[Opening Records for this exercise section]
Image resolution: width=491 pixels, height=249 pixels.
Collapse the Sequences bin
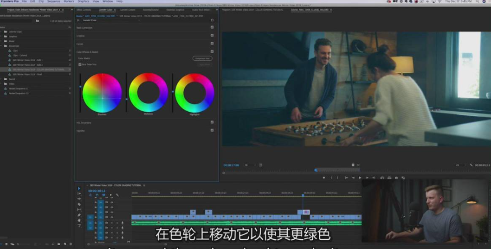[x=1, y=46]
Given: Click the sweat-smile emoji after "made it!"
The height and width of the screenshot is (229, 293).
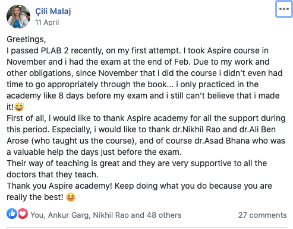Looking at the screenshot, I should pyautogui.click(x=19, y=107).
[Closing Records for this exercise section]
Task objective
Copy the entries above exactly from the line with "The height and" down to their last line, both ends included. Do not copy any pictures.

Problem solution
The height and width of the screenshot is (229, 293).
Looking at the screenshot, I should pyautogui.click(x=19, y=107).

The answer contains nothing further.